Atemporalidade da música e a temporalidade do artista

Há alguns dias assisti a um ótimo show do Lô Borges.  Não poderiam faltar os clássicos como “Paisagem da Janela”, “Nuvem Cigana” e outras tantas que o consagraram. Lô Borges, porém, intercalou algumas músicas dos últimos discos, o que foi uma grata surpresa pra mim, pois conhecia pouco do que rolou. O público cantou junto as “das antigas”, mas sempre dava uma esfriada nas mais novas por serem menos conhecidas. E foi justamente isso que me fez pensar sobre o tempo das músicas e do artista e como aquelas parecem perdurar mais do que seus próprios autores e intérpretes.

Creio que nós temos uma queda pela nostalgia, muitas vezes valorizando demais o passado e sem prestar atenção no que está acontecendo agora. E com música não é diferente. Parece que paramos em determinado momento e não damos chance para coisas novas. Sejam elas vindas de novos artistas ou dos antigos, como se Chico Buarque tivesse parado em Roda Viva ou o Paul McCartney ainda tocasse com os Beatles. Mea culpa, ainda estou para comprar os últimos discos do Lô Borges e conhecer mais as músicas que me impressionaram no show.

Sobre os artistas consagrados, parece que criamos uma expectativa cruel e injusta em função do que eles fizeram no passado. A verdade é que grandes músicos ou grupos não lideraram mais de um movimento de mudança. Beatles, Tom Jobim e João Gilberto, Black Sabbath, Caetano e Gil, Milton e Lô Borges e tantos outros tiveram somente um momento de ruptura e inovação. Exceção, talvez, para Miles Davis, que esteve na vanguarda dos grandes movimentos do jazz no século XX. Quem se lembrar de outro que me ajude, por favor. Aqueles grandes momentos, porém, não diminuem o que vem depois e inúmeros trabalhos dos artistas citados demonstram que álbuns não precisam ser o Sergeant Pepper’s para serem bons.

Quanto aos novos artistas, há quem diga que nos dias de hoje não se produz mais algo que preste. A afirmação, infelizmente, tem um fundo de verdade. Ameaçados pela pirataria e downloads gratuitos na internet, as grandes gravadoras têm investido somente em trabalhos de forte apelo comercial – e de qualidade às vezes duvidosa – para ter retorno garantido. Por outro lado, a mesma internet abriu múltiplos caminhos de divulgação e é justamente lá onde estão os trabalhos bons da turma nova. Esqueçam o rádio ou televisão e saiam à busca na internet. Uma excelente sugestão é a rede social MySpace, muito usada por artistas independentes, brasileiros e estrangeiros.
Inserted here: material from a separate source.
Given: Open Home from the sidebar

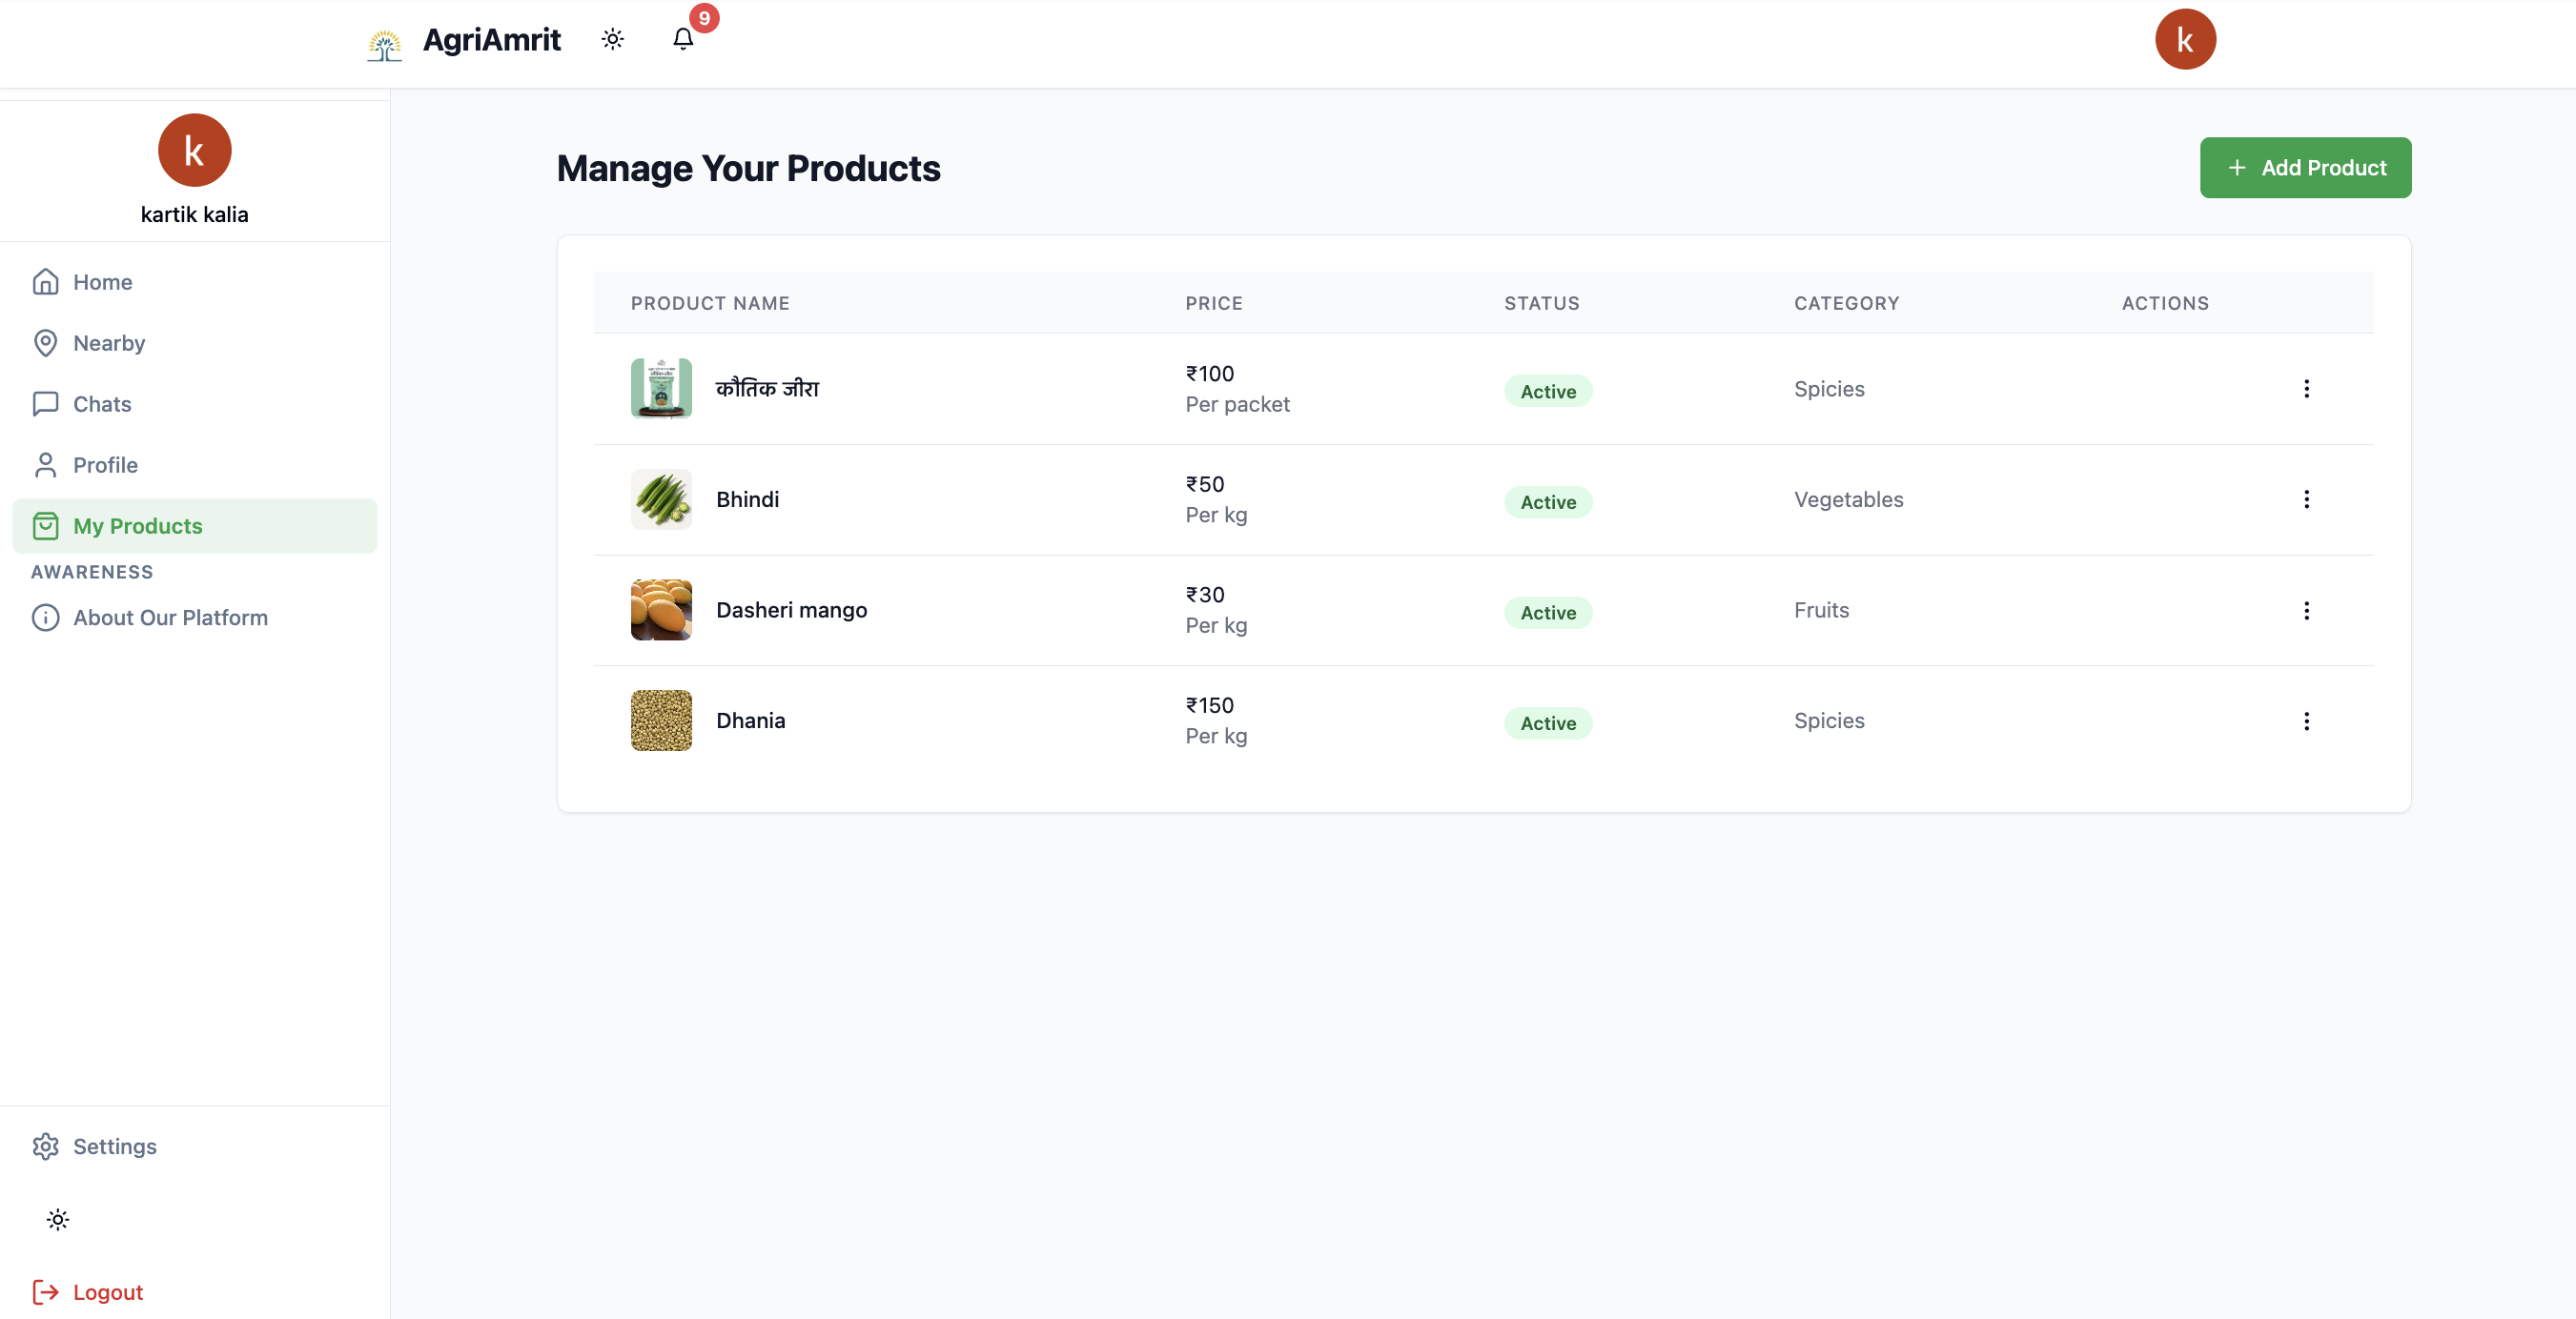Looking at the screenshot, I should [x=102, y=282].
Então talvez seja hora de rompermos com essas barreiras do tempo. Trazer para o tempo de hoje aqueles artistas do passado e se surpreender com a qualidade do seu trabalho atual. Ao mesmo tempo, permitir aos novos artistas escreverem seu nome no tempo. Quem for bom vai imprimir suas letras e partituras nas páginas atemporais da música. A verdade é que nem Caetano estacionou na Tropicália e nem a fonte de bons artistas está seca. Só não espere achar o novo em trilhas batidas. A propósito, o último disco do Chico é excelente.
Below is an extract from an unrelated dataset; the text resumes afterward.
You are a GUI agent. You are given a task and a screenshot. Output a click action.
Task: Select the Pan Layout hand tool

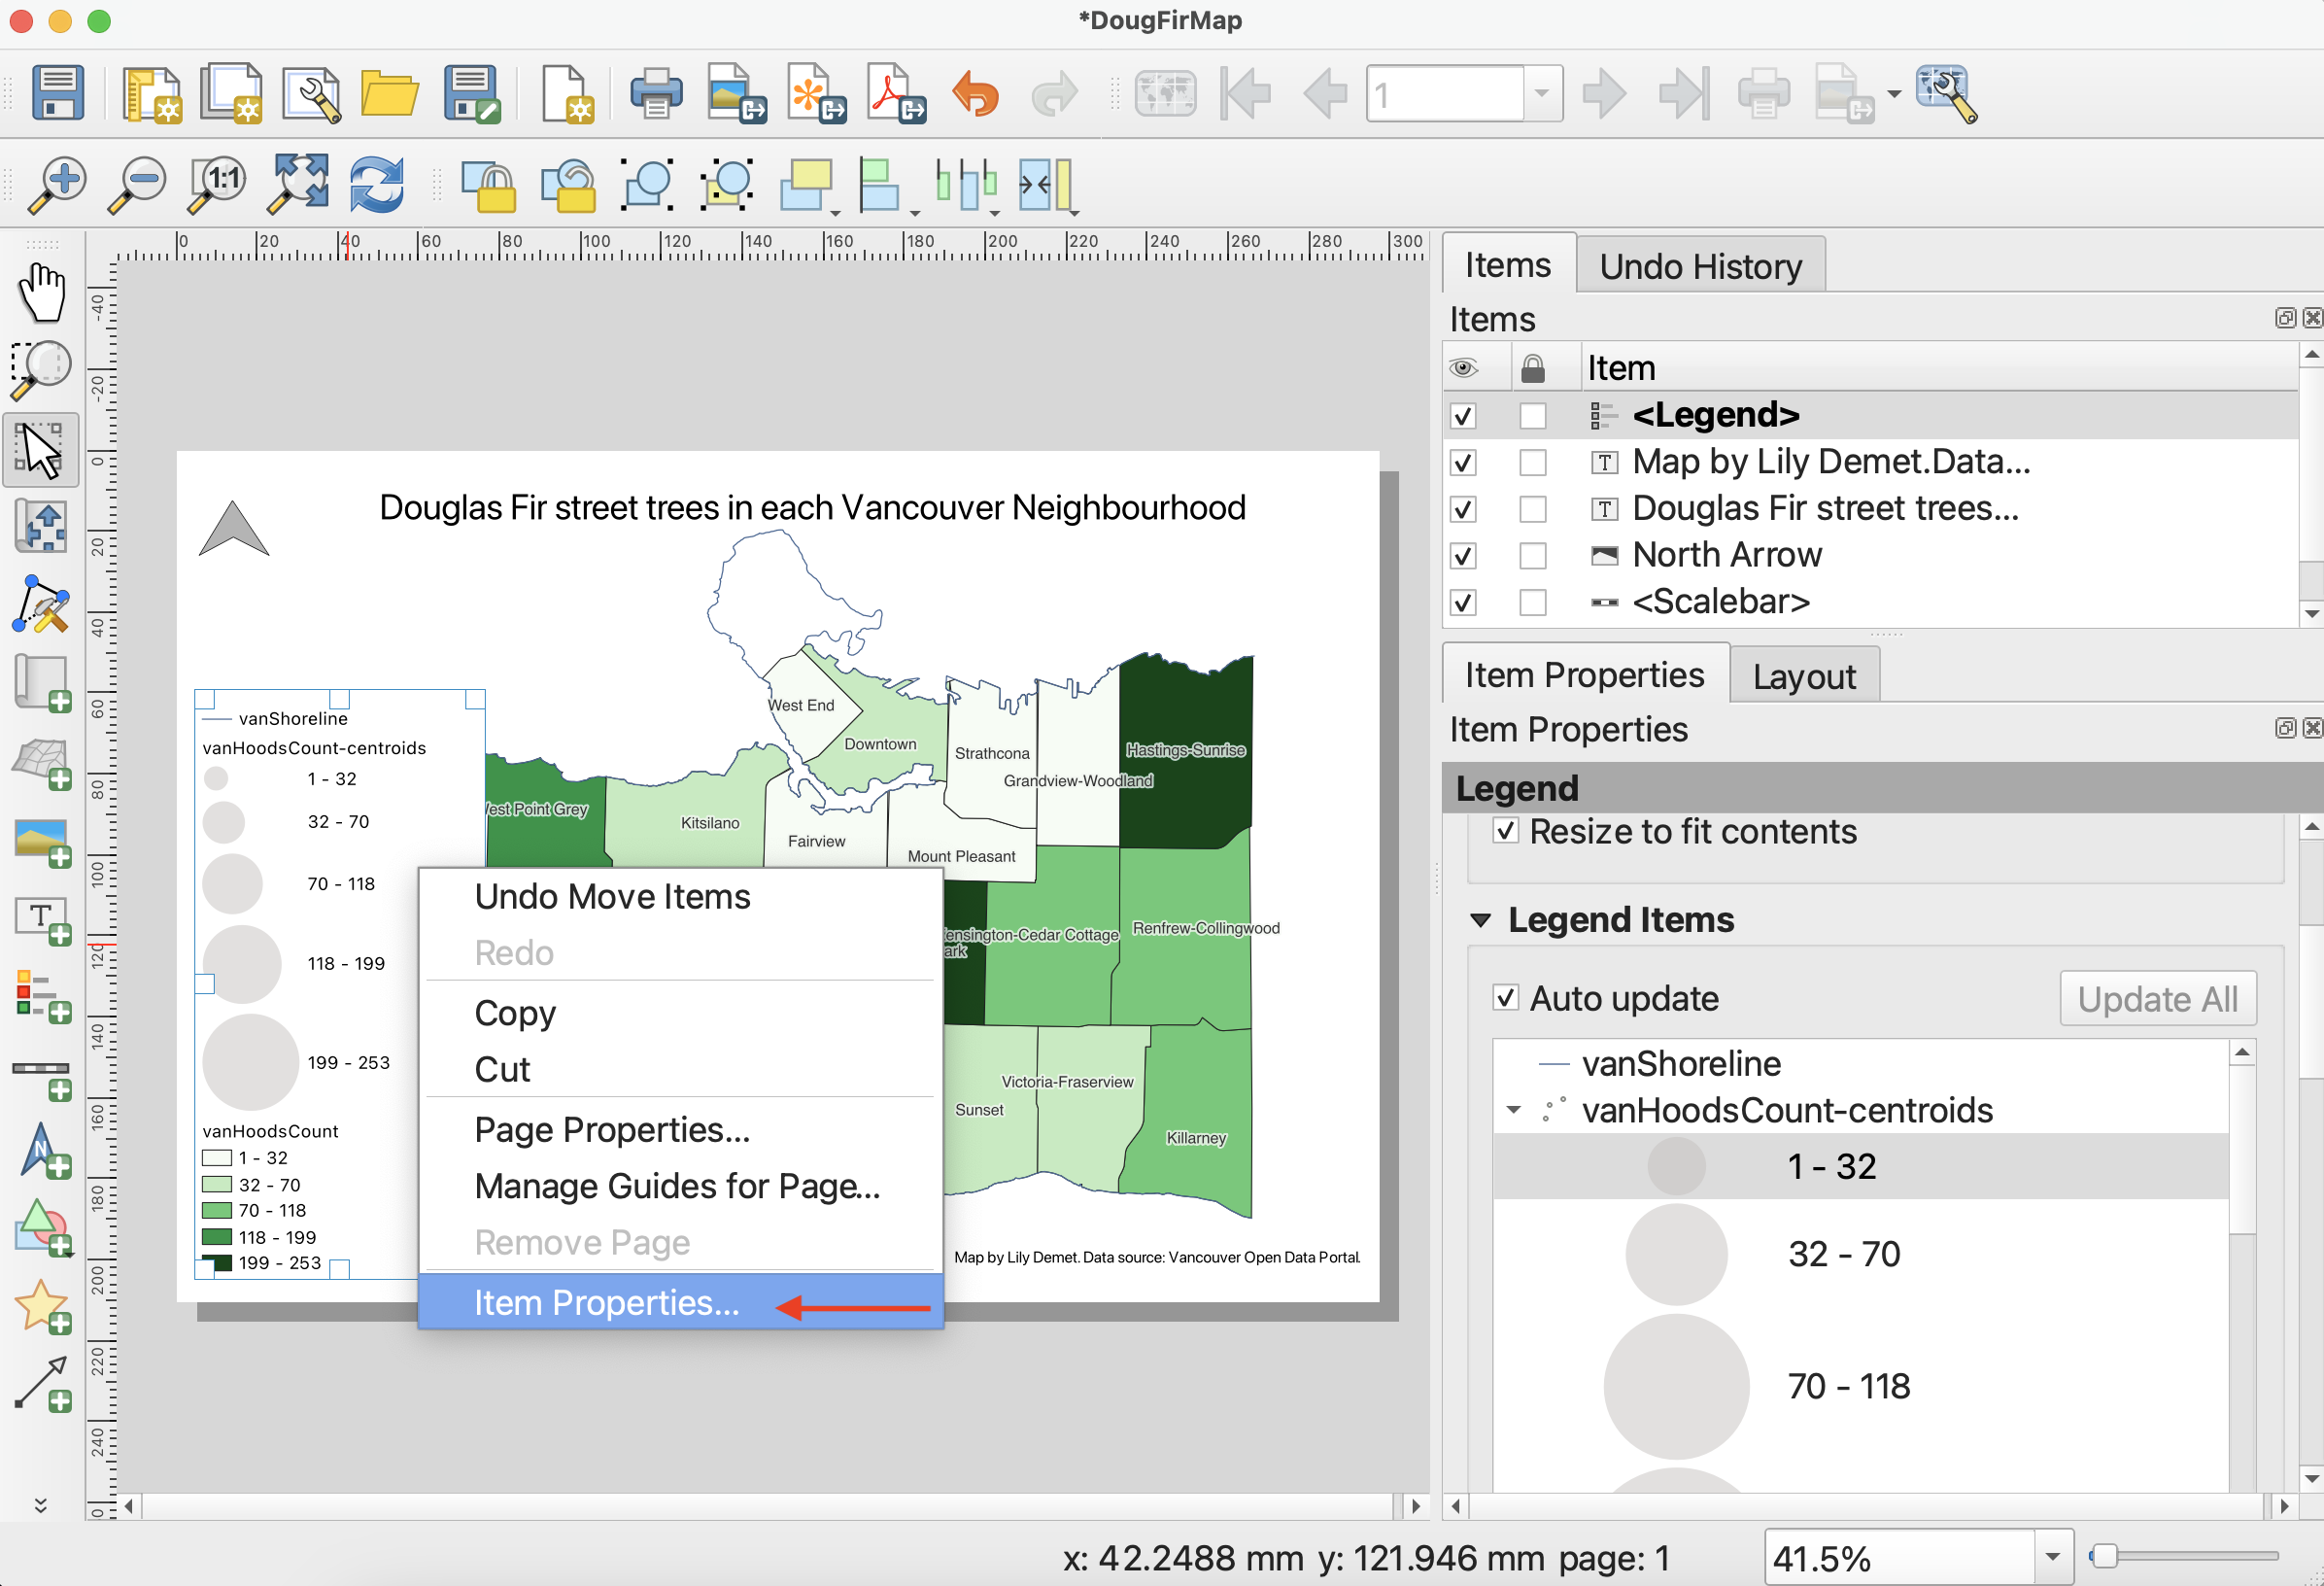tap(41, 292)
(Publicado no Jornal das Lajes, Jul/2012)

Comentários

  1. Mais uma boa análise sua, sempre no ponto certo com seu texto elegante e descomplicado. É um tema que vira e mexe a gente pensa sobre. Pra dar mais um caldo, algo que penso em relação a artistas consagrados que já tiveram seu momento de ruptura é que alguns sabem envelhecer, outros nem tanto. Chico, comedido nos lançamentos, solta coisas relevantes de tantos em tantos anos. Caetano de repente poderia ser mais moderado. Esse Zii e Zie dele, tão badalado, pra mim tem muito auto-plágio, embora embalado por arranjos "indie", "descolados", o que for. O Lô acho que faz muita força para conquistar o público jovem, se aproximando de parceiros fracos e de uma sonoridade "juvenil". Curioso pois o cara com menos de 25 fazia uma música mais madura do que a que faz atualmente. Desses últimos discos procure o Harmonia, que o único que vale o trabalho de baixar. P.S. Um cara que pra mim é um eterno inovador, é o Hermeto Pascoal. Mas a liderança dele é sem alarde, ele não rompe, ele simplesmente não toma conhecimento dos limites.